Sin embargo, distintas consultoras económicas señalaron que el margen de maniobra será menor que el previsto para este año. Informes de GMA Capital y la consultora 1816 advirtieron que el esquema implica una mayor presión sobre las reservas del Banco Central, ya que el Tesoro deberá adquirir unos 4.900 millones de dólares para hacer frente a los pagos de deuda.
Los especialistas también remarcaron que el éxito del programa dependerá de que el mercado continúe refinanciando la deuda en pesos y de que el contexto político no afecte la confianza de los inversores. Además, alertaron que en 2027 vencerán bonos Bopreal por unos 4.400 millones de dólares, lo que podría incrementar la demanda de divisas y tensionar aún más las reservas internacionales.
Pese a esas advertencias, el Gobierno sostuvo que el plan financiero es sólido y que permitirá afrontar los compromisos sin inconvenientes. Desde el Ministerio de Economía no descartaron realizar una colocación de deuda en los mercados internacionales durante el segundo semestre si las condiciones financieras continúan mejorando y el riesgo país sigue descendiendo.

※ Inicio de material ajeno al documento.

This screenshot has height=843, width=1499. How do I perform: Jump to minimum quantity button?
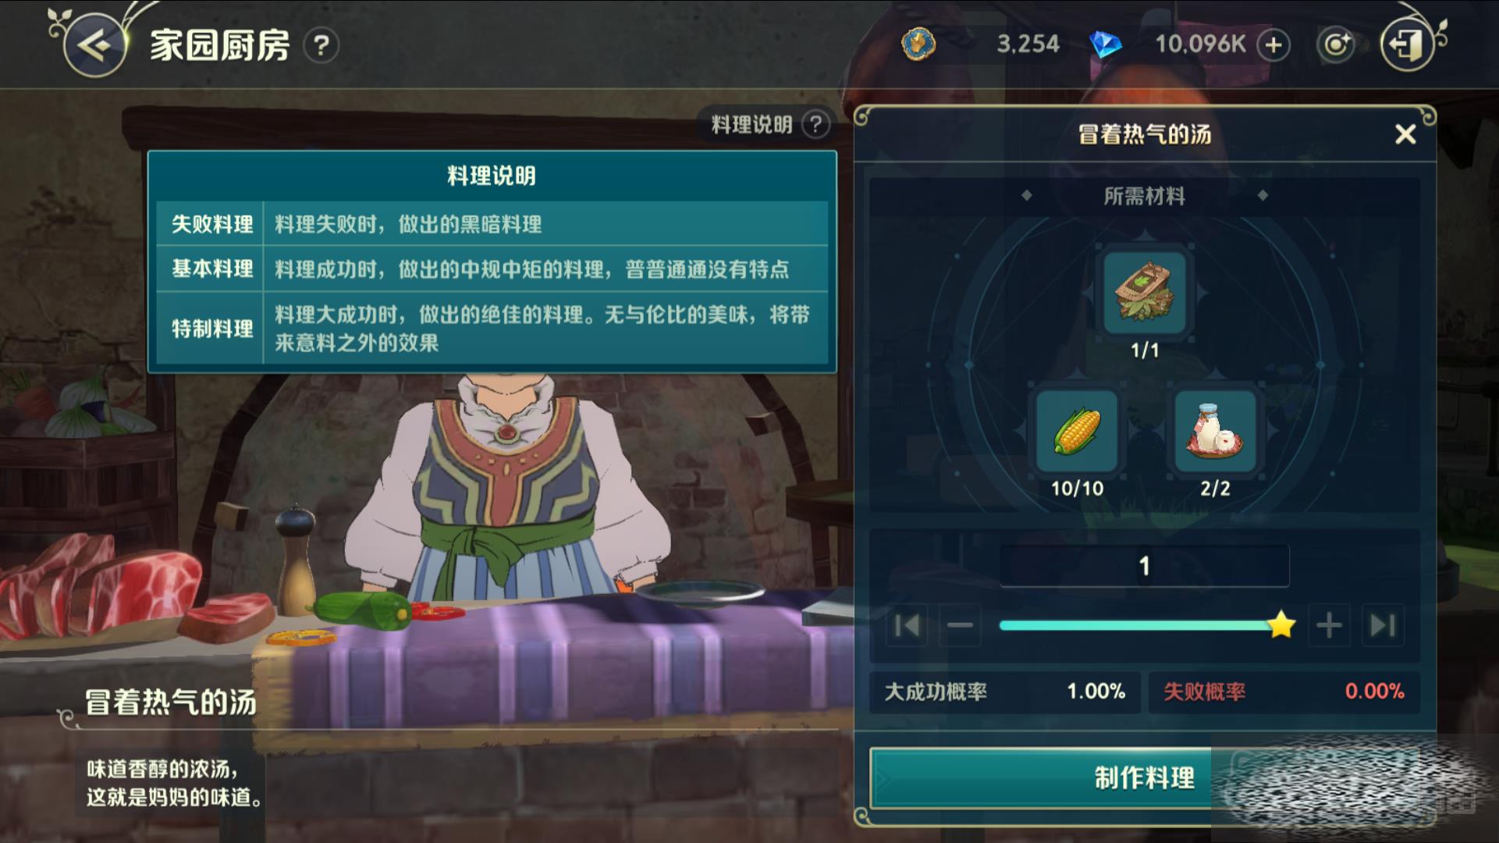[907, 625]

Con este programa, el Ejecutivo busca transmitir previsibilidad sobre el manejo de la deuda y fortalecer la confianza de los mercados. No obstante, los analistas coinciden en que el principal desafío no será financiero, sino político, ya que la estabilidad del esquema dependerá de la evolución de las reservas y del clima electoral de cara a 2027.